## BEGIN Input data

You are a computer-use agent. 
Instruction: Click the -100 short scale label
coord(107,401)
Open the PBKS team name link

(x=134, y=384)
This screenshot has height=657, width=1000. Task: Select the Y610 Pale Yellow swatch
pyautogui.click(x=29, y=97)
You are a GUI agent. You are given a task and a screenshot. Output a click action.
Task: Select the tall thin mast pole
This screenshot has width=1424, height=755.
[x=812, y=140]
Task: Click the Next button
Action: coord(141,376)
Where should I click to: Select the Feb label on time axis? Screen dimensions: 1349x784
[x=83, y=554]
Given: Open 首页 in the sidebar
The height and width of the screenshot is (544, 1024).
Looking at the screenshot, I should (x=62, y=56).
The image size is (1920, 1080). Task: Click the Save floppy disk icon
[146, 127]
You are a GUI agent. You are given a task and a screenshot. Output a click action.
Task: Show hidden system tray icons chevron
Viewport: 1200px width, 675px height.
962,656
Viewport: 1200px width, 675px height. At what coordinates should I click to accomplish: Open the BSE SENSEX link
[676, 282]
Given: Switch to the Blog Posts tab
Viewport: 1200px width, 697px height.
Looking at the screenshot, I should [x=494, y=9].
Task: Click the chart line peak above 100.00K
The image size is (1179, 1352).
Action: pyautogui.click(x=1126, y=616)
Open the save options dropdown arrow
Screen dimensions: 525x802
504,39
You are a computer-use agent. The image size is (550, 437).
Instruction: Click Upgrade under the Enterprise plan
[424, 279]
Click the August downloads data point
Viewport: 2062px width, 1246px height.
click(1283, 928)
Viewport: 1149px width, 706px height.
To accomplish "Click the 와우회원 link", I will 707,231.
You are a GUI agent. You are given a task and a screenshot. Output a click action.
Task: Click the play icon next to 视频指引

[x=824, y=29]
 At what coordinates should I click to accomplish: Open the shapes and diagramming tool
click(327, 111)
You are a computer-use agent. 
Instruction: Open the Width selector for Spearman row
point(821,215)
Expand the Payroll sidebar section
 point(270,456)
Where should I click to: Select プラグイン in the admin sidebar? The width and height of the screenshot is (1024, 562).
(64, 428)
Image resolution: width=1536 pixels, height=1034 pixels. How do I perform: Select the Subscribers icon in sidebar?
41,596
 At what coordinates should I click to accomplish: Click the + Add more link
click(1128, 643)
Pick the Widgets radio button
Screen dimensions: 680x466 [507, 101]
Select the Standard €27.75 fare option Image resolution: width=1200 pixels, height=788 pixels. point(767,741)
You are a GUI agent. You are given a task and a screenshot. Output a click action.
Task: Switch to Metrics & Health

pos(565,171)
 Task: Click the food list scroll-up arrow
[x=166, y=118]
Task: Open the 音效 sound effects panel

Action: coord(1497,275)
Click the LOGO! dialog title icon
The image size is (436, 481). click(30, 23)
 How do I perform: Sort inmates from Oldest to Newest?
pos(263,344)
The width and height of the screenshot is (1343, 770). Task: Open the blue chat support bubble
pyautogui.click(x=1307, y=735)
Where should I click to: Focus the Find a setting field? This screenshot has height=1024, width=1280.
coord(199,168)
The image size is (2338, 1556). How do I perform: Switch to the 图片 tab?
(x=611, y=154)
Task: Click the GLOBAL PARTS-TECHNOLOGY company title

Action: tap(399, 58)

## END Input data

**Written request**
Reproduce the data above, replacing every occurrence of "sidebar" with "side panel" and leaving everything else unchanged.

**Task output**
You are a computer-use agent. 
Instruction: Click the -100 short scale label
coord(107,401)
Open the PBKS team name link

(x=134, y=384)
This screenshot has height=657, width=1000. Task: Select the Y610 Pale Yellow swatch
pyautogui.click(x=29, y=97)
You are a GUI agent. You are given a task and a screenshot. Output a click action.
Task: Select the tall thin mast pole
This screenshot has width=1424, height=755.
[x=812, y=140]
Task: Click the Next button
Action: coord(141,376)
Where should I click to: Select the Feb label on time axis? Screen dimensions: 1349x784
[x=83, y=554]
Given: Open 首页 in the side panel
The height and width of the screenshot is (544, 1024).
Looking at the screenshot, I should (x=62, y=56).
The image size is (1920, 1080). Task: Click the Save floppy disk icon
[146, 127]
You are a GUI agent. You are given a task and a screenshot. Output a click action.
Task: Show hidden system tray icons chevron
Viewport: 1200px width, 675px height.
962,656
Viewport: 1200px width, 675px height. At what coordinates should I click to accomplish: Open the BSE SENSEX link
[676, 282]
Given: Switch to the Blog Posts tab
Viewport: 1200px width, 697px height.
Looking at the screenshot, I should [x=494, y=9].
Task: Click the chart line peak above 100.00K
The image size is (1179, 1352).
Action: pyautogui.click(x=1126, y=616)
Open the save options dropdown arrow
Screen dimensions: 525x802
504,39
You are a computer-use agent. The image size is (550, 437).
Instruction: Click Upgrade under the Enterprise plan
[424, 279]
Click the August downloads data point
Viewport: 2062px width, 1246px height.
click(1283, 928)
Viewport: 1149px width, 706px height.
To accomplish "Click the 와우회원 link", I will 707,231.
You are a GUI agent. You are given a task and a screenshot. Output a click action.
Task: Click the play icon next to 视频指引

[x=824, y=29]
 At what coordinates should I click to accomplish: Open the shapes and diagramming tool
click(327, 111)
You are a computer-use agent. 
Instruction: Open the Width selector for Spearman row
point(821,215)
Expand the Payroll side panel section
 point(270,456)
Where should I click to: Select プラグイン in the admin side panel? The width and height of the screenshot is (1024, 562).
(64, 428)
Image resolution: width=1536 pixels, height=1034 pixels. How do I perform: Select the Subscribers icon in side panel?
41,596
 At what coordinates should I click to accomplish: Click the + Add more link
click(1128, 643)
Pick the Widgets radio button
Screen dimensions: 680x466 [507, 101]
Select the Standard €27.75 fare option Image resolution: width=1200 pixels, height=788 pixels. point(767,741)
You are a GUI agent. You are given a task and a screenshot. Output a click action.
Task: Switch to Metrics & Health

pos(565,171)
 Task: Click the food list scroll-up arrow
[x=166, y=118]
Task: Open the 音效 sound effects panel

Action: coord(1497,275)
Click the LOGO! dialog title icon
The image size is (436, 481). click(30, 23)
 How do I perform: Sort inmates from Oldest to Newest?
pos(263,344)
The width and height of the screenshot is (1343, 770). Task: Open the blue chat support bubble
pyautogui.click(x=1307, y=735)
Where should I click to: Focus the Find a setting field? This screenshot has height=1024, width=1280.
coord(199,168)
The image size is (2338, 1556). How do I perform: Switch to the 图片 tab?
(x=611, y=154)
Task: Click the GLOBAL PARTS-TECHNOLOGY company title

Action: tap(399, 58)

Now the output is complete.